- **Exercise details**
Rewrite the lines of the listing below as a Markdown table with the columns Row and Entry, covering only the span from the line containing "The image size is (1278, 718)." up to and including the line containing "pos(496,156)". Number each line in sequence and omit any blank lines.

- **Listed records**
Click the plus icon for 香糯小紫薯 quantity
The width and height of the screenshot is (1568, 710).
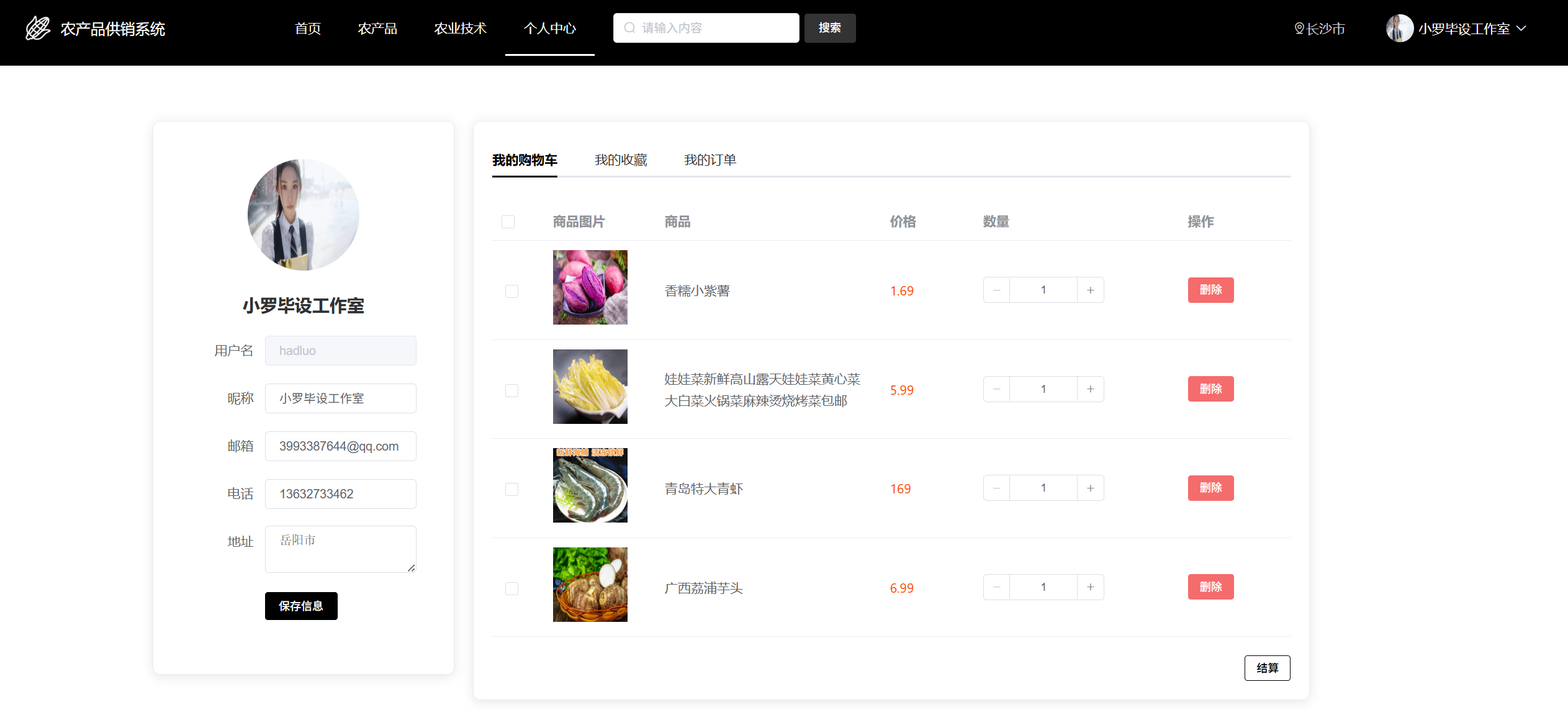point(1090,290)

---

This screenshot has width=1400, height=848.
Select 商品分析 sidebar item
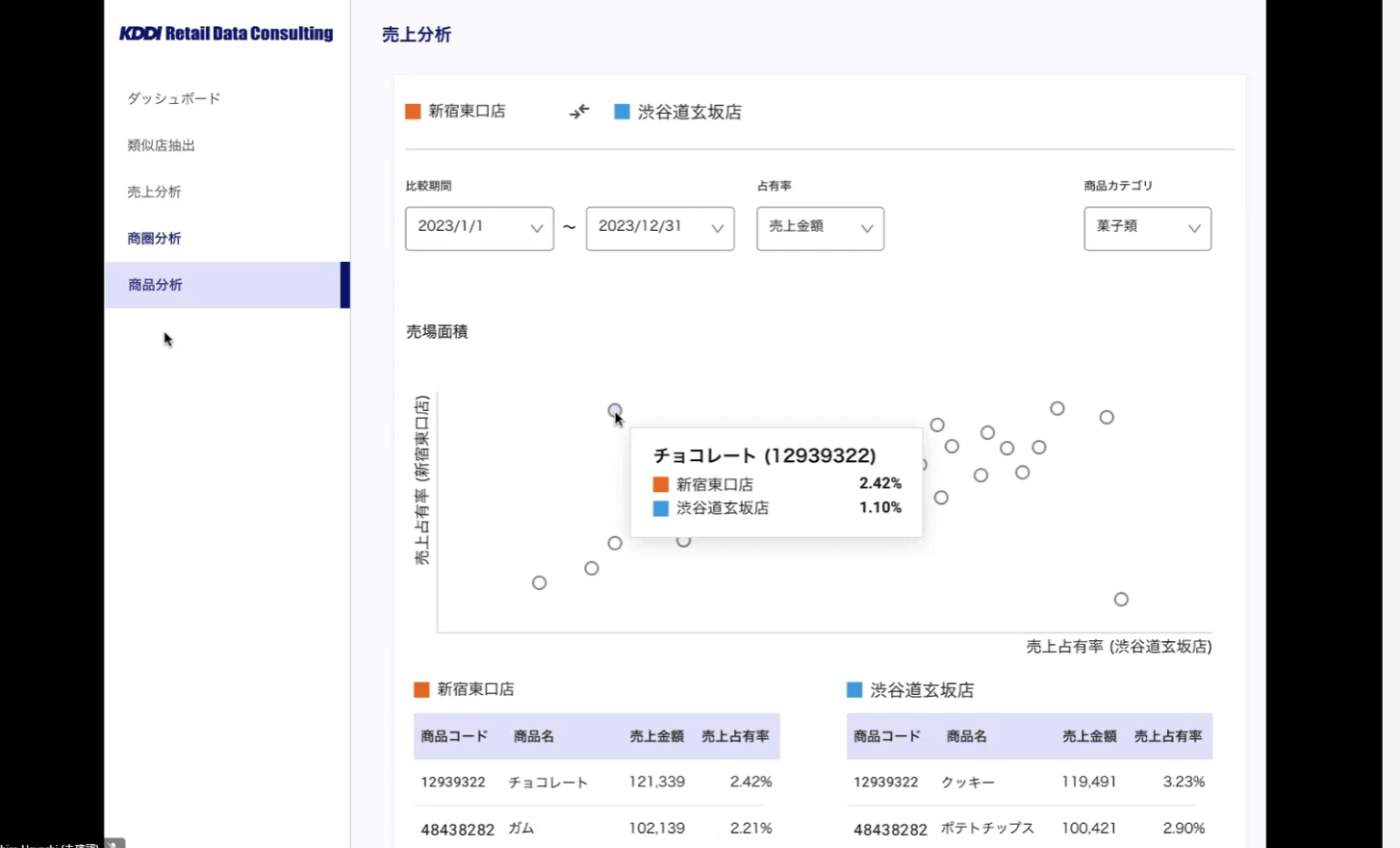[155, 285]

* * *

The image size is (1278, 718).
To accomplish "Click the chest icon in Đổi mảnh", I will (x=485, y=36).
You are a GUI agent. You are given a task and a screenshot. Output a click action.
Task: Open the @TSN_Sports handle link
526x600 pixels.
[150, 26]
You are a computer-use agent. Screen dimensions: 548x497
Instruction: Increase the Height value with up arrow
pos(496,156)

- **Problem solution**
| Row | Entry |
|---|---|
| 1 | The image size is (1278, 718). |
| 2 | To accomplish "Click the chest icon in Đổi mảnh", I will (x=485, y=36). |
| 3 | You are a GUI agent. You are given a task and a screenshot. Output a click action. |
| 4 | Task: Open the @TSN_Sports handle link |
| 5 | 526x600 pixels. |
| 6 | [150, 26] |
| 7 | You are a computer-use agent. Screen dimensions: 548x497 |
| 8 | Instruction: Increase the Height value with up arrow |
| 9 | pos(496,156) |